We’ve come to know this prayer as “The Prayer of St. Francis” and usually attribute it to Francis of Assisi (1181-1226), the founder of the Franciscan religious orders. The patron saint of ecology and animals, Francis often is portrayed surrounded by animals. Stories first recorded by Thomas of Celano in the 13th century tell of the gentle man taming a wolf that had been terrorizing the town and preaching to the birds, rabbits, and fish (who both listened and obeyed).

Francis, however, was much more than a man who loved animals; he loved Jesus above all things, preached a gospel of simplicity, repentance, and radical obedience to Christ’s teaching, and put into practice the gospel life he preached. His contemporaries claimed that Francis lived out the spirit of the Sermon on the Mount better than anyone other than the One who originally spoke those words. It’s easy to see how this prayer might have been penned by this godly man who endeavored to have the mind of Christ, but its origins are more recent.

Originally written in French and titled “A Beautiful Prayer to Say During the Mass,” the prayer was published anonymously in 1912 in a small French Catholic magazine. In 1915, a French marquis sent the prayer to Pope Benedict XV and, in 1916, it appeared in Italian in L’Osservatore Romano (the Vatican’s daily newspaper). In 1920, titled “Prayer for Peace,” its original French translation was printed on the back of a prayer card bearing the image of St. Francis. The prayer circulated through Europe and, in 1927, it was attributed to St. Francis in print by French Protestants.
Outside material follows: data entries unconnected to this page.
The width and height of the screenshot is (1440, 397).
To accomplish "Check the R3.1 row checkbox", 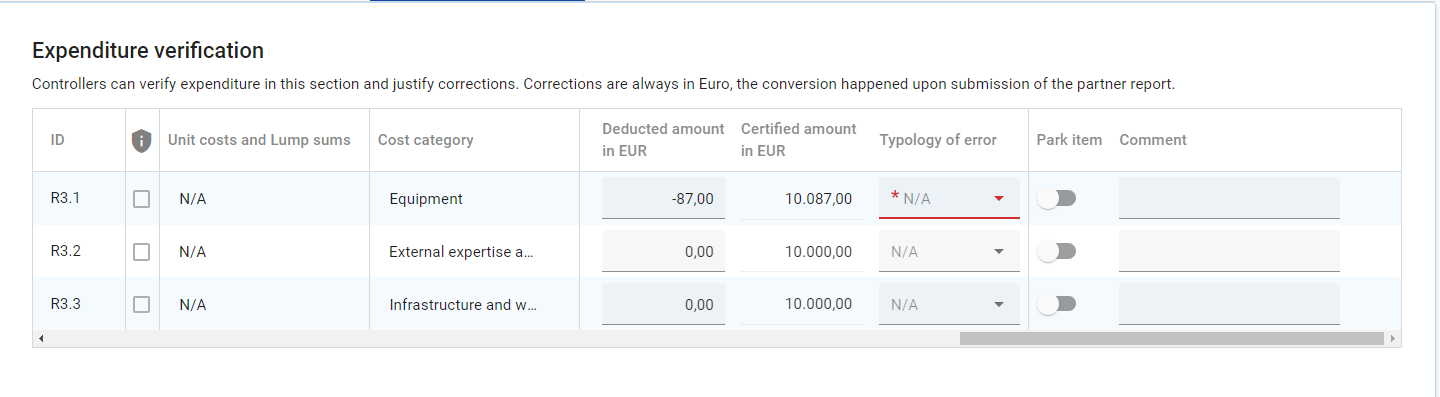I will [x=142, y=199].
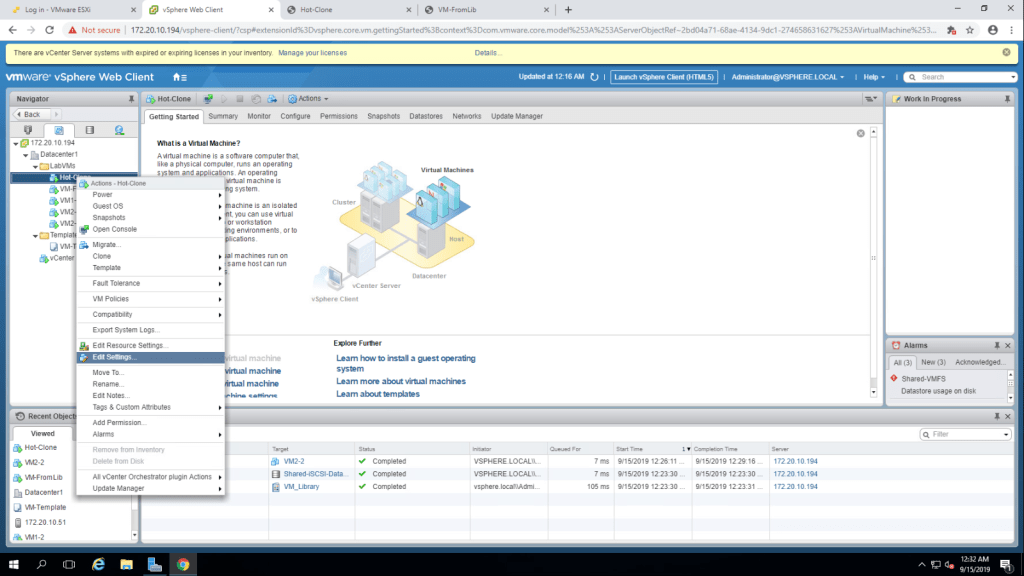Choose Migrate from the context menu
Screen dimensions: 1024x576
106,244
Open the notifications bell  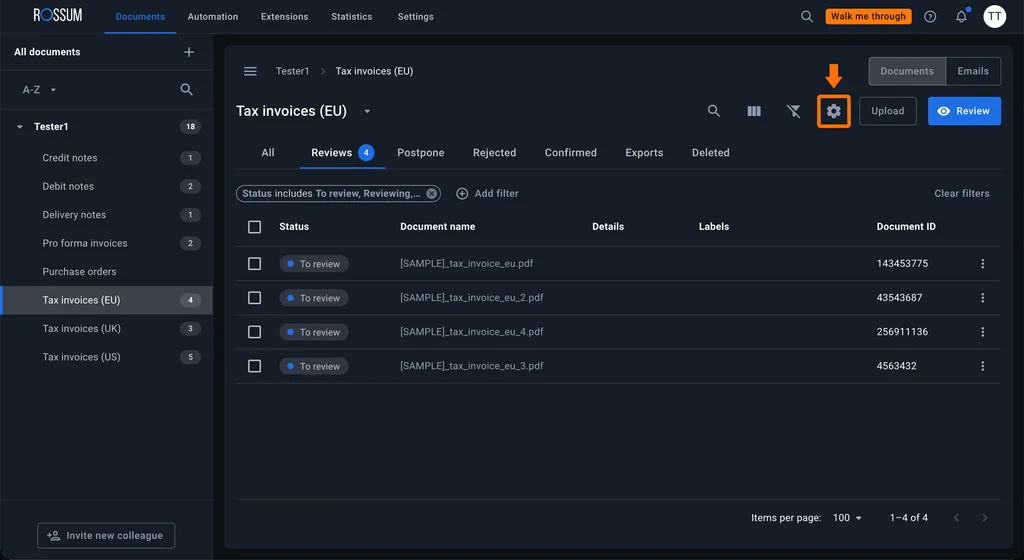(x=961, y=16)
Translated into English in 1936, the prayer was widely disseminated and, wherever it went, the name of St. Francis went with it.

This peace prayer became popular in an era not much different from ours. We may be able to travel from New York to London in seven hours rather than five days but we still are without peace! In spite of advances in technology, science, communication, medicine, and transportation we continue to have wars, financial disparity, social inequality, prejudice, injustice, unemployment, poverty, and even a global pandemic. We desperately need to pray for peace today as much as they did a century ago!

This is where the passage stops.